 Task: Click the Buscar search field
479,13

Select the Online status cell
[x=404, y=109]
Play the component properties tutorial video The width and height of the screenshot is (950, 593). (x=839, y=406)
___
**About this task:** Word for word, restate only the lines from the one containing "Select the Online status cell" through the last line of the entries, with both ends kept.

**Answer section:**
Select the Online status cell
[x=404, y=109]
Play the component properties tutorial video The width and height of the screenshot is (950, 593). (x=839, y=406)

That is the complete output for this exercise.